→ **Instruction**: Render the records from the start through the line containing "click(410, 476)" as a two-column CSV with columns named input and output, one row per record holding its text and its answer. Put each value in a single quoted field, with line breaks replaced by spaces.

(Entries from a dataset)
__________
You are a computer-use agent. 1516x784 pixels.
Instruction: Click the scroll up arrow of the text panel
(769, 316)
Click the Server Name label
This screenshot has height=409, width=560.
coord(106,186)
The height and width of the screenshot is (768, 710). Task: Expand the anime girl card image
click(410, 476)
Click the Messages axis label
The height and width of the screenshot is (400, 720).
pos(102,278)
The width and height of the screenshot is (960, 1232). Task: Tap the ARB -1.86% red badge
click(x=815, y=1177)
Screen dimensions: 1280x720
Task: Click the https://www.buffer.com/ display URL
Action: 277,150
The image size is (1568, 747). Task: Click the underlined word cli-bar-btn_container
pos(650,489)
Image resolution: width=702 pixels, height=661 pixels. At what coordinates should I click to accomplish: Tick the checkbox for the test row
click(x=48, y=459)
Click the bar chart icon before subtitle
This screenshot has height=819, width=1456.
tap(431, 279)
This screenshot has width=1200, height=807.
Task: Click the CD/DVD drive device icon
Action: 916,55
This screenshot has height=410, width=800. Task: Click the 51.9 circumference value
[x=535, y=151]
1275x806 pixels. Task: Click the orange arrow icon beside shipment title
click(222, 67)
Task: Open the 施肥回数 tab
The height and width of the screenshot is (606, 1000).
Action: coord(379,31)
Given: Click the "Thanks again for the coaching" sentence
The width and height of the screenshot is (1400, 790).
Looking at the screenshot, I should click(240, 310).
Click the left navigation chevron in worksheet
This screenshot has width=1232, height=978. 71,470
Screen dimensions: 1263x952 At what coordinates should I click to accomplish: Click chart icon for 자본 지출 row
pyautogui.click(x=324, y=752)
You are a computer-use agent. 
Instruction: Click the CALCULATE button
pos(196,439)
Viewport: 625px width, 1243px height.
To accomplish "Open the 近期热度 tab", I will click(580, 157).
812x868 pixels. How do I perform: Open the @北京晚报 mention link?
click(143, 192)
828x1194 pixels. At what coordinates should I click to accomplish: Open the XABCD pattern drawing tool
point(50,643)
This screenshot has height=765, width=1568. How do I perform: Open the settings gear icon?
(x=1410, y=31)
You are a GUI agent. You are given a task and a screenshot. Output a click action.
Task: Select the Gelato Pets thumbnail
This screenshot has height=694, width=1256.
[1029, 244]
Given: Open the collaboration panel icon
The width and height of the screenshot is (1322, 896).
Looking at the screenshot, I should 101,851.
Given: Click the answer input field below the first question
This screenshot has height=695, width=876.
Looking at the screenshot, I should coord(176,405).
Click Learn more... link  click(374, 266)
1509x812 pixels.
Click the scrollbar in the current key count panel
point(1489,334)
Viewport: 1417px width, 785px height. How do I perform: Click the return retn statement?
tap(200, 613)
__________
→ **Complete output**:
input,output
"You are a computer-use agent. 1516x784 pixels. Instruction: Click the scroll up arrow of the text panel","(769, 316)"
"Click the Server Name label This screenshot has height=409, width=560.","coord(106,186)"
"The height and width of the screenshot is (768, 710). Task: Expand the anime girl card image","click(410, 476)"